Input data:
§

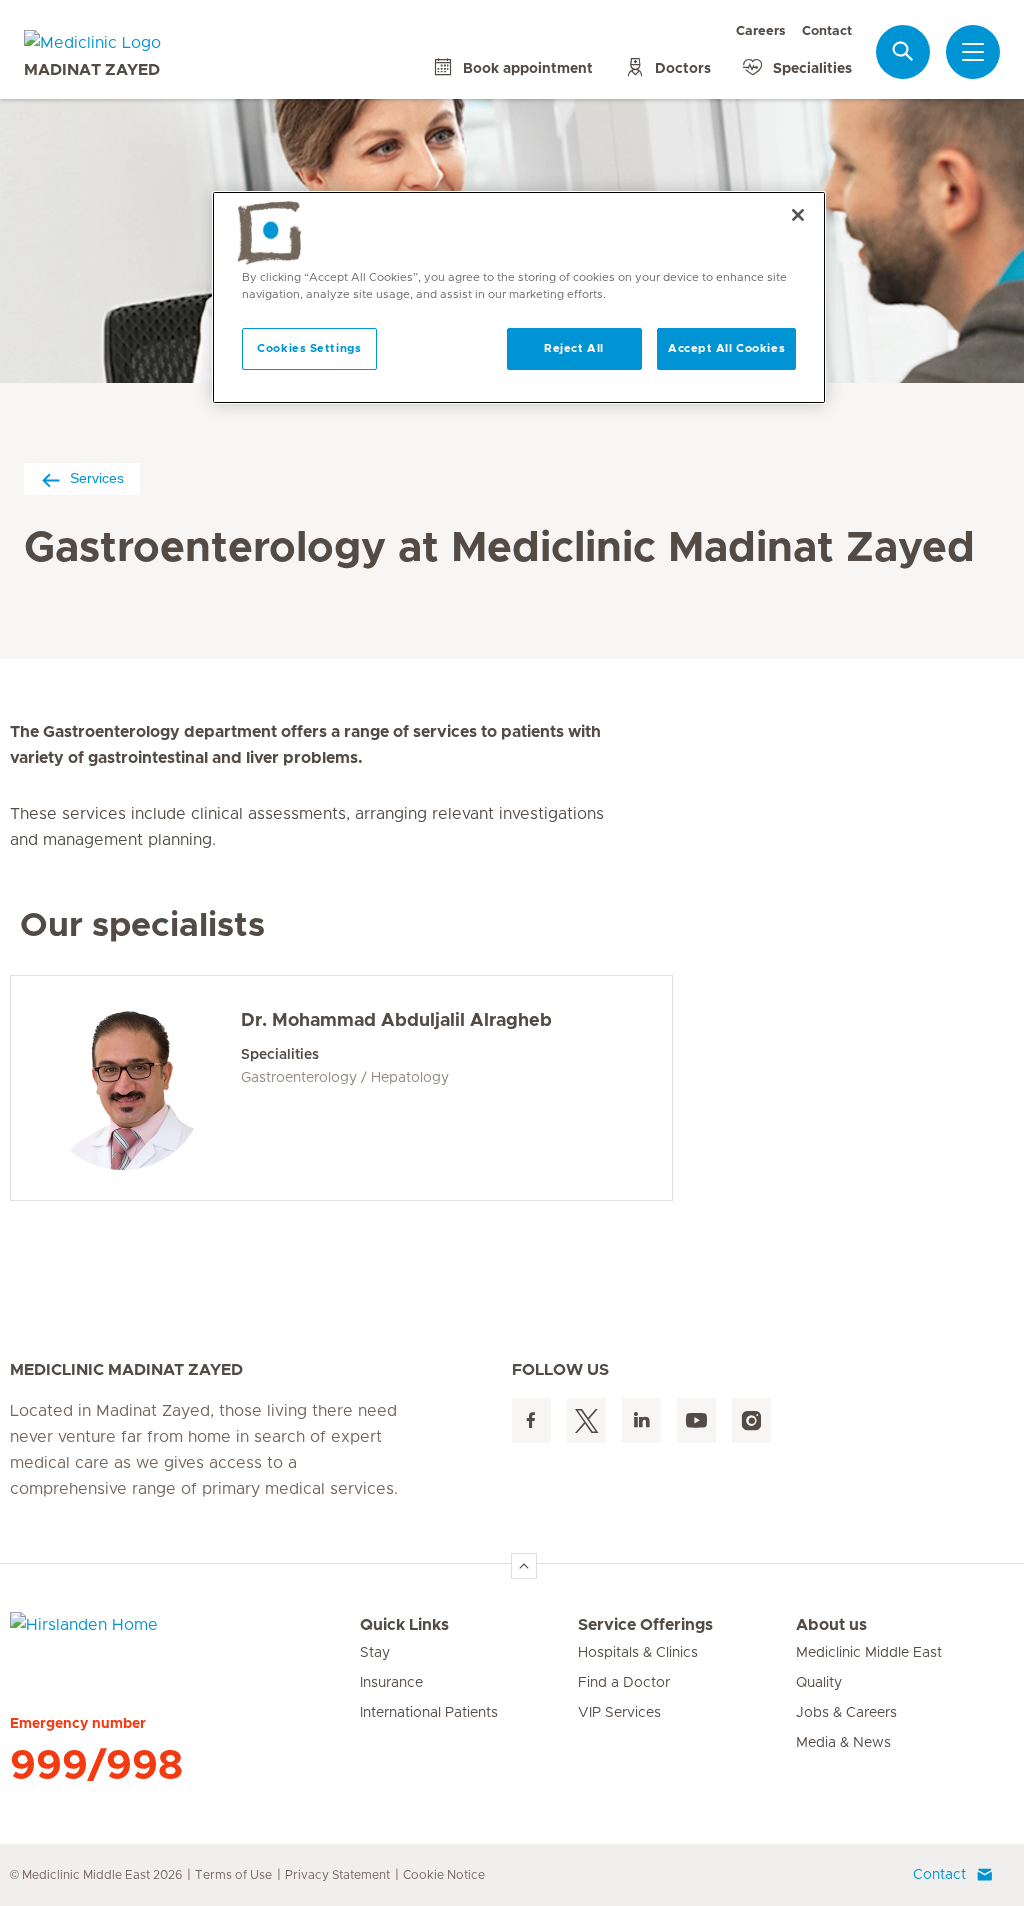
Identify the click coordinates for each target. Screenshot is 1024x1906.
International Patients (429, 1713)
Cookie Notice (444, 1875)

§

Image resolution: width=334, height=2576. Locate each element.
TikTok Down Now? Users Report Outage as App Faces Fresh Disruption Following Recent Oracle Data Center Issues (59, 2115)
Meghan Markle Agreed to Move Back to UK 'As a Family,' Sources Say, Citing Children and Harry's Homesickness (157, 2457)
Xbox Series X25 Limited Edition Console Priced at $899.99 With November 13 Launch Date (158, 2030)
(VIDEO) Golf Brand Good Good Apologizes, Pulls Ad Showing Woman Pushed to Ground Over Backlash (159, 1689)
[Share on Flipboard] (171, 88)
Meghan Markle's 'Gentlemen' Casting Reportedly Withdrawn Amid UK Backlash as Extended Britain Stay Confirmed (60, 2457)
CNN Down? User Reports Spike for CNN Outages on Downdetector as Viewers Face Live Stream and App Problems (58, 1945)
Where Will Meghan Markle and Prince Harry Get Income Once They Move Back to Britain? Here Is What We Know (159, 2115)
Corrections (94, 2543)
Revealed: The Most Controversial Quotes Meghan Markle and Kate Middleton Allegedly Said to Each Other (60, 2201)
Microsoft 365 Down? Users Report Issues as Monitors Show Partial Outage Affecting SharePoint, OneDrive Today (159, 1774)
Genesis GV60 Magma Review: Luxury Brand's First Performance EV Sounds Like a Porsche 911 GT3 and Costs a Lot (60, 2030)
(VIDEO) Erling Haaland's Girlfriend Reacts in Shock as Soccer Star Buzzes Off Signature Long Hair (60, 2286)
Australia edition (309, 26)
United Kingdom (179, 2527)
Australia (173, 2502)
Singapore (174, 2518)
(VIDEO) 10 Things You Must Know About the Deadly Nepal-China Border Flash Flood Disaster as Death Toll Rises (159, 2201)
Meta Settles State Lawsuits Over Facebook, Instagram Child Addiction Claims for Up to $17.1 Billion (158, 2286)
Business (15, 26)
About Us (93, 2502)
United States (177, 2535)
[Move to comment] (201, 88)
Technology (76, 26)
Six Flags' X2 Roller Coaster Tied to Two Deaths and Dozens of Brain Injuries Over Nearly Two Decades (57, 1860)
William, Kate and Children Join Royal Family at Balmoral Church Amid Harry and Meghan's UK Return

§

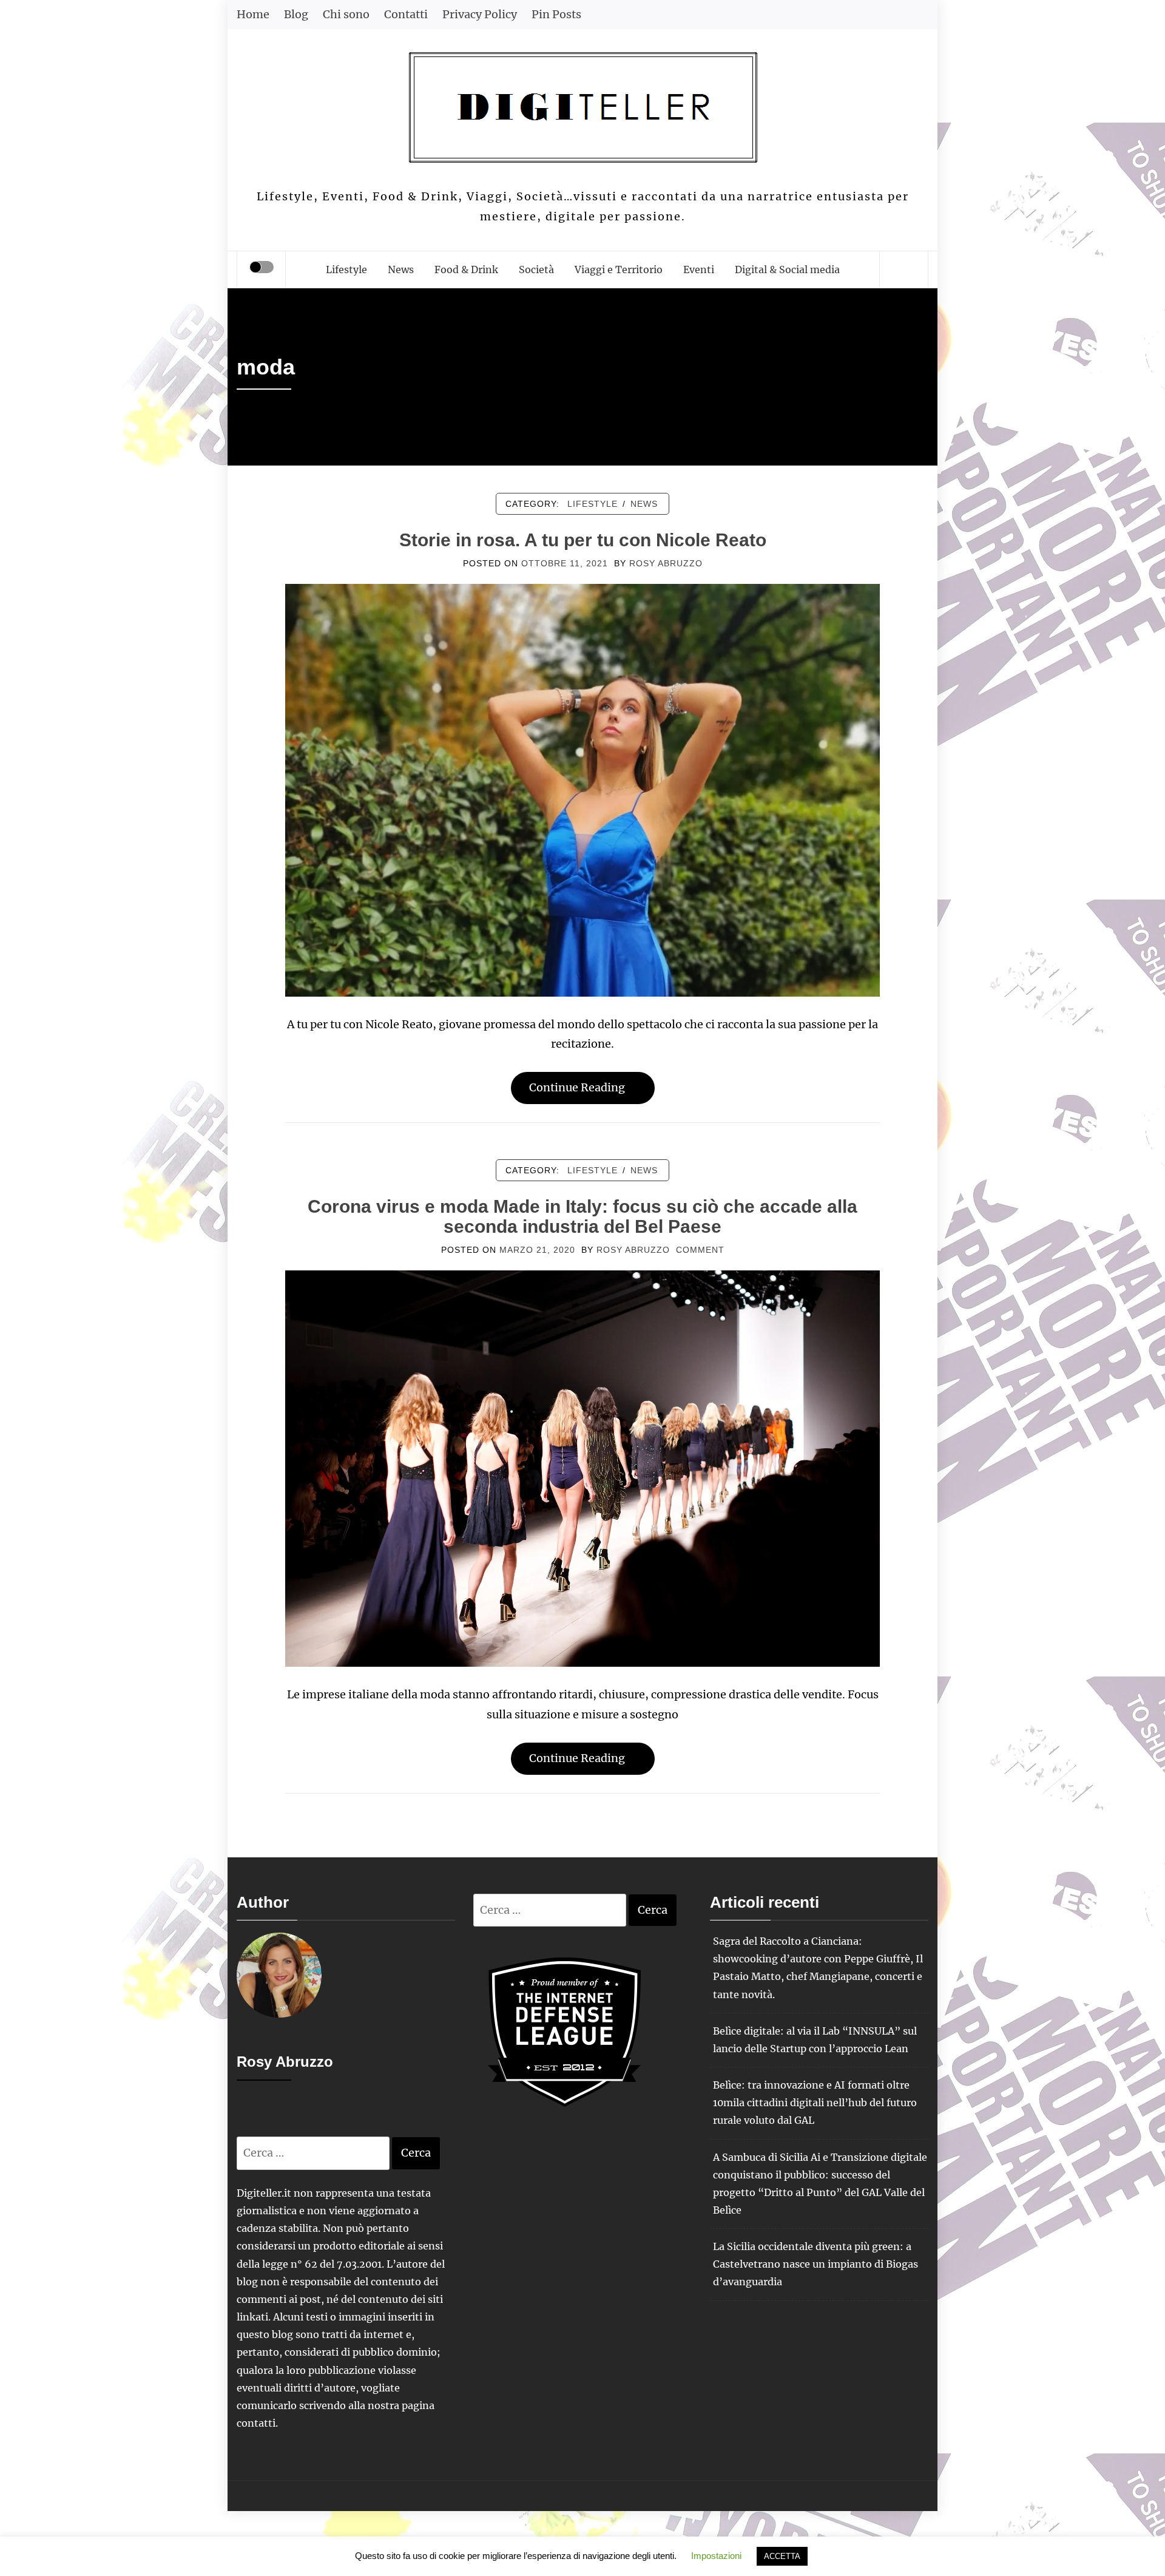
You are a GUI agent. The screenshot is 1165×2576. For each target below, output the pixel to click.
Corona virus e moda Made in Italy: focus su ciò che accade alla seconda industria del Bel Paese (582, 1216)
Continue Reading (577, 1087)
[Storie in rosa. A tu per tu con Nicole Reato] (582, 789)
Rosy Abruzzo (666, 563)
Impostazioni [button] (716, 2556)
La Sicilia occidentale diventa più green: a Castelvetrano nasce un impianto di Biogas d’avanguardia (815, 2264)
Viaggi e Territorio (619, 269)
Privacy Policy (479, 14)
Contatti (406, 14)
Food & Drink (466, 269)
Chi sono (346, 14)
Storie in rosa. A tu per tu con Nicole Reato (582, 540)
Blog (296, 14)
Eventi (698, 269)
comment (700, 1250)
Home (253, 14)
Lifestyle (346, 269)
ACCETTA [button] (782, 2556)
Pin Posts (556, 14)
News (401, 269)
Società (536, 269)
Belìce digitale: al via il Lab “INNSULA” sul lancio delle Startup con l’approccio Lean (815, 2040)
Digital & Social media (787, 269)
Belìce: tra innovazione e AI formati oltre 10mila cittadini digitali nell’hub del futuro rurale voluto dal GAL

§

What is required: Your reply is to repeat, unchanged, the lines above running from the one with "Privacy Policy (479, 14)" up to and including the one with "Belìce: tra innovazione".

Exercise result:
Privacy Policy (479, 14)
Contatti (406, 14)
Food & Drink (466, 269)
Chi sono (346, 14)
Storie in rosa. A tu per tu con Nicole Reato (582, 540)
Blog (296, 14)
Eventi (698, 269)
comment (700, 1250)
Home (253, 14)
Lifestyle (346, 269)
ACCETTA [button] (782, 2556)
Pin Posts (556, 14)
News (401, 269)
Società (536, 269)
Belìce digitale: al via il Lab “INNSULA” sul lancio delle Startup con l’approccio Lean (815, 2040)
Digital & Social media (787, 269)
Belìce: tra innovazione e AI formati oltre 10mila cittadini digitali nell’hub del futuro rurale voluto dal GAL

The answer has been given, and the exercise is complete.